RCA employs a 2-time level semi-lagrangian, semi-implicit dynamical scheme, with typically 24 or 40 levels in the vertical. A full suite of physical parameterizations are employed that describe the main physical processes in the atmopshere (e.g land-surface processes, convection, turbulence, radiation transfer, cloud formation and condensation/precipitation). These parameterizations have been developed and evaluated for application in the resolution range 10-50 km. RCA can be integrated efficiently on a large number of parallel processors, enabling a large number of RCA simulations at a relatively low computational cost. RCA has been applied in numerous international comparison projects over both Europe and other regions of the globe (e.g. the Arctic, Africa,South America), consistently performing well in comparison to other international RCMs.
RCA has been coupled to the Rossby Centre Ocean Model (RCO), forming a coupled Regional Atmosphere-Ocean-Sea Ice model applicable either to the Baltic Sea or Arctic Ocean. In both cases a fully coupled regional climate, at high-resolution, can be simulated. RCA has also been coupled to an interactive, dynamic vegetation model, based on the LPJ (Lund-Potsdam-Jena) model, resulting in the model RCA-GUESS, which is able to interactively simulate the two-way coupling between climate and vegetation. This system has been successfully applied to simulating coupled climate-vegetation processes over Scandianvia and will be used in the future over the Arctic and South America.
A more detailed description of the RCA, RCO and RCAO coupled models, including a list of references for the model and associated parameterizations can be found at Rossby Centres website, under the respective model headings.
EMICs
EMICs (Earth-System Models of Intermediate Complexity) describe most of the processes implicit in comprehensive climate models, albeit in a simpler form. They explicitly simulate the interactions among several components of the climate system, including biogeochemical cycles, and at the same time they are simple enough to allow for long-term climate simulations. Similarly as comprehensive models, but in contrast to simple energy-balance models, the number of degrees of freedom of an EMIC exceeds the number of adjustable parameters by several orders of magnitude.

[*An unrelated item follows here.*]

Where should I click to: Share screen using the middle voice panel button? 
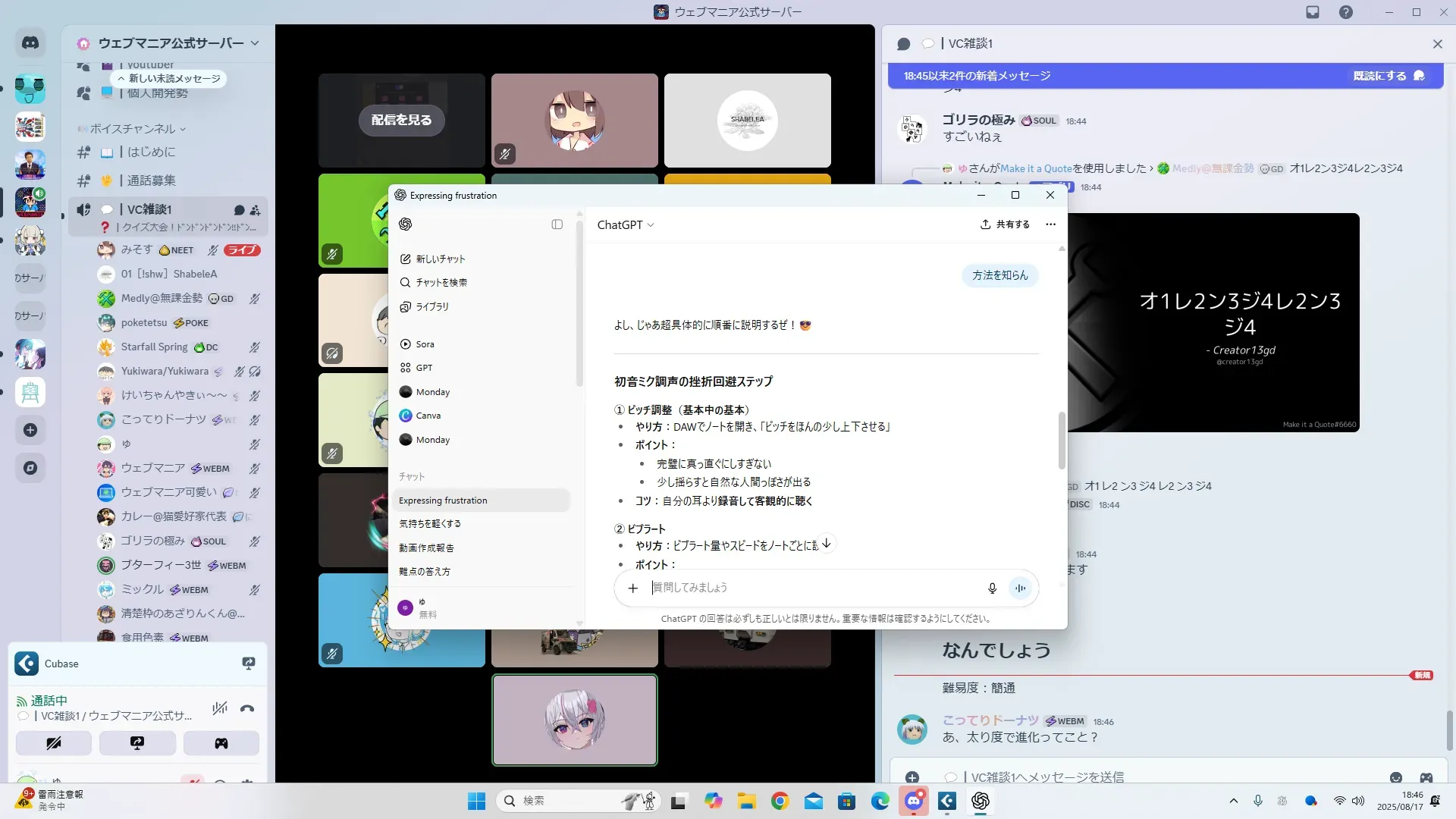[137, 743]
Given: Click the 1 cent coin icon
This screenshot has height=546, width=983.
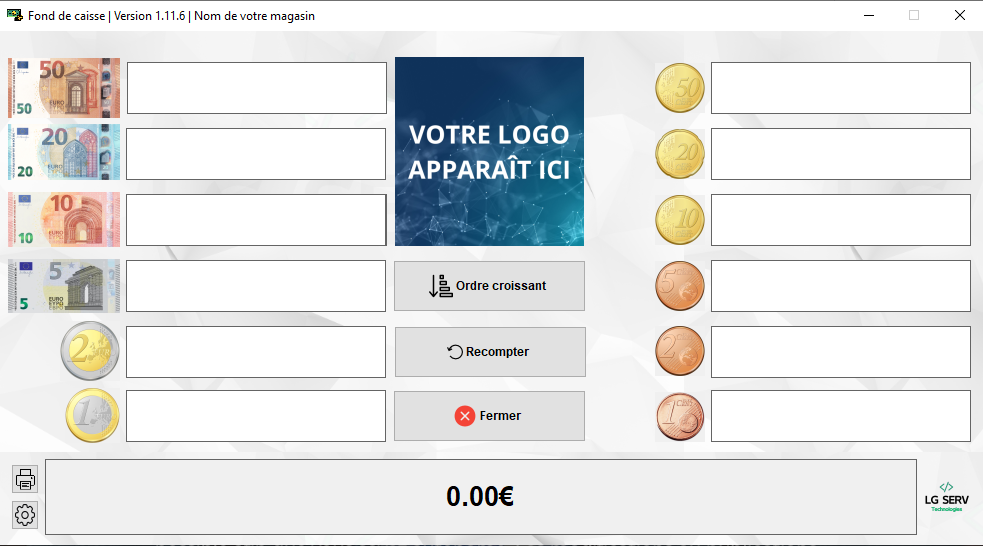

The EMIC used in Mistra-SWECIA is the Planet simulator, which has been developed at the University of Hamburg. It has a three-dimensional atmospheric model of similar kind as comprehensive models, but with lower resolution. The oceanic part is a mixed-layer model which describes the oceanic heat storage, but not the ocean circulation. It also has a thermodynamic ice model, and a biosphere model with dynamic vegetation. In Mistra-SWECIA the Planet simulator will be used together with economic models that simulate the economic development and the CO2 emissions.